EXCERPTED RECORDS
= = =

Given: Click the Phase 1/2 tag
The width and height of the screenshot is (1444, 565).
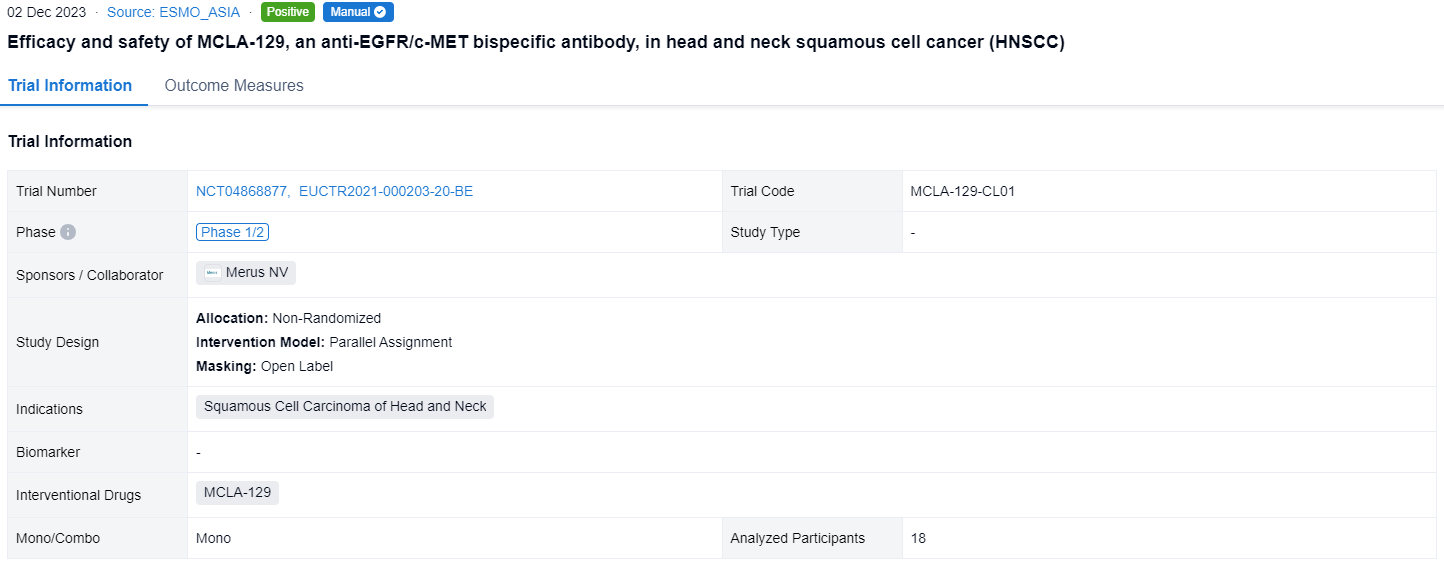Looking at the screenshot, I should (232, 232).
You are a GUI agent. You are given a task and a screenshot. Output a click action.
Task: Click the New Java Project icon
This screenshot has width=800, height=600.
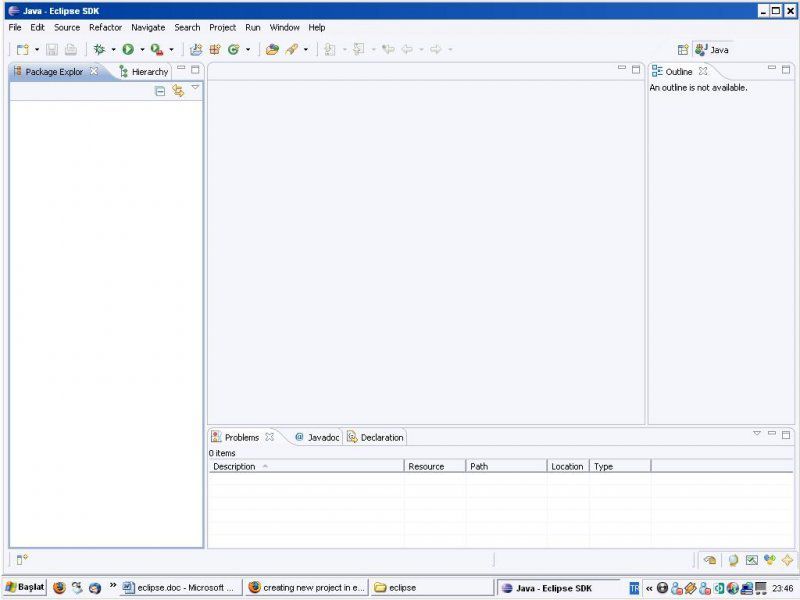(196, 49)
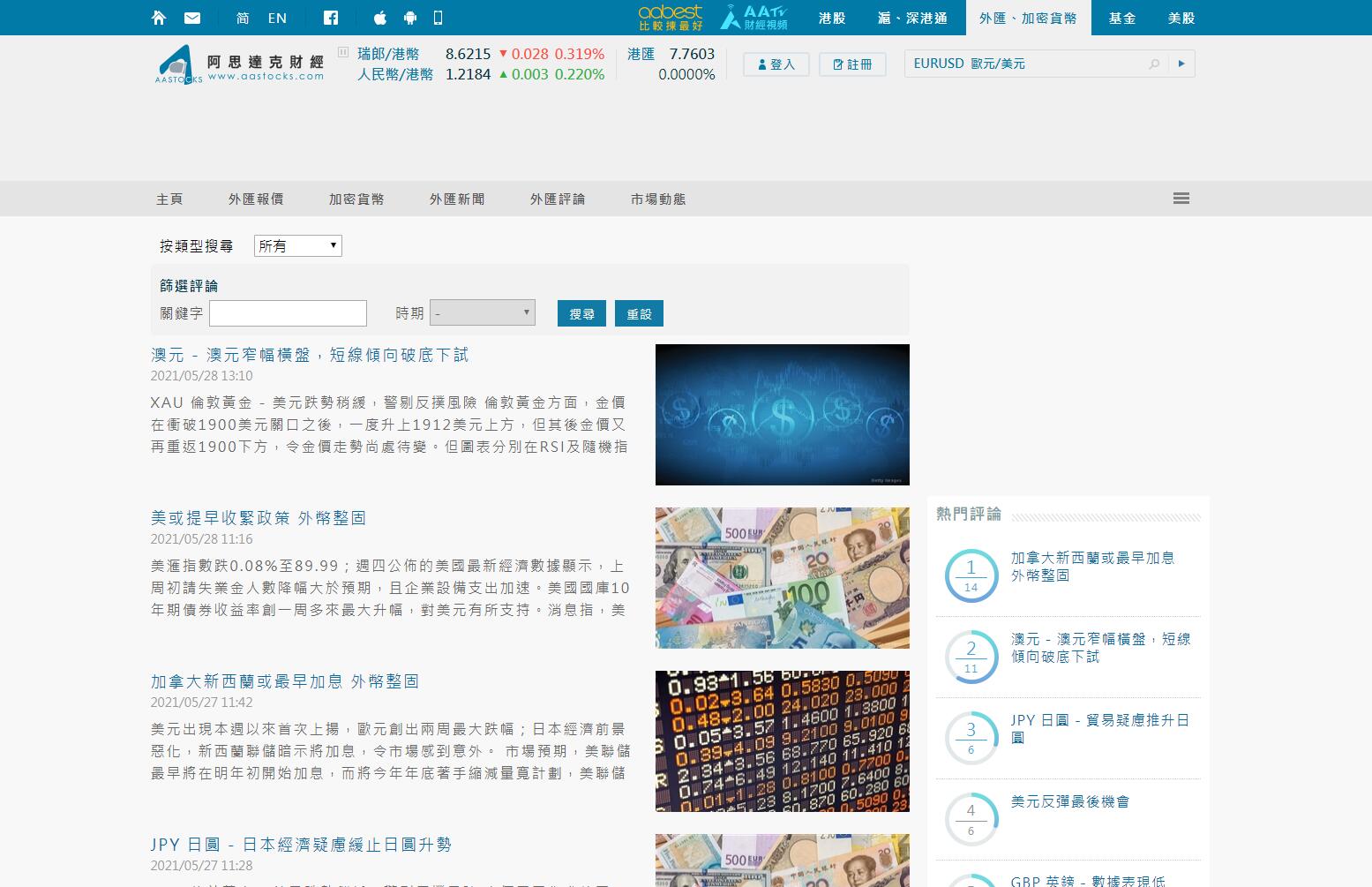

= = =

Count how many lines in the data above contain the string "width". Reply with the number only.

2